Demineralization of the samples was carried out to create the initial enamel carious lesions. The pH was set at 4.5 for demineralizing solution in order to replicate the demineralization processes that occur in vivo below the critical pH.5 In order to maintain constant pH of the demineralizing solution, it was changed every 12 hours.
Artificial saliva was changed every 24 hours throughout the period of remineralization, to guarantee ionic balance and maintain pH.8
Studies have shown that remineralization of small lesions with low-dose fluoride therapy was more efficient.9 Usage of low fluoride concentration (0.2% or 900 ppm of sodium fluoride (NaF)) leads to complex localization of free Ca+2, (PO)42−, and fluoride ions, which help in maintaining a supersaturated state by repressing demineralization.
ICON-DMG™ resin infiltrant used in this study consists of three components, namely, Icon Etch containing 15% hydrochloric acid (HCL), Icon Dry containing 99% ethanol, and Icon infiltrant.
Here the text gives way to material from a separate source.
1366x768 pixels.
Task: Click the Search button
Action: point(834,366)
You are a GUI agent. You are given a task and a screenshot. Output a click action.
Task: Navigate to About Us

The itching of enamel surface with 15% HCL causes deep surface porosities, leading to deeper penetration of the resin.10 Acid conditioning with 15% HCL enhanced the penetration of resin compared with 37% phosphoric acid gel.11
ICON Dry, which contains 99% of ethanol, was administered for 30 seconds before the application of infiltrant, thus facilitating the drying process.11 In a study conducted by Paris et al.,12 it was concluded that ethanol was linked with greater penetration coefficient of the resin by decreasing the viscosity and contact angle so it can be helpful in rapid penetration of resin. Higher penetration coefficient and satisfactory hardening were also noticed and proved to be present in mixtures containing large amounts of triethylene glycol dimethacrylate, 2-hydroxyethyl methacrylate, and ethanol.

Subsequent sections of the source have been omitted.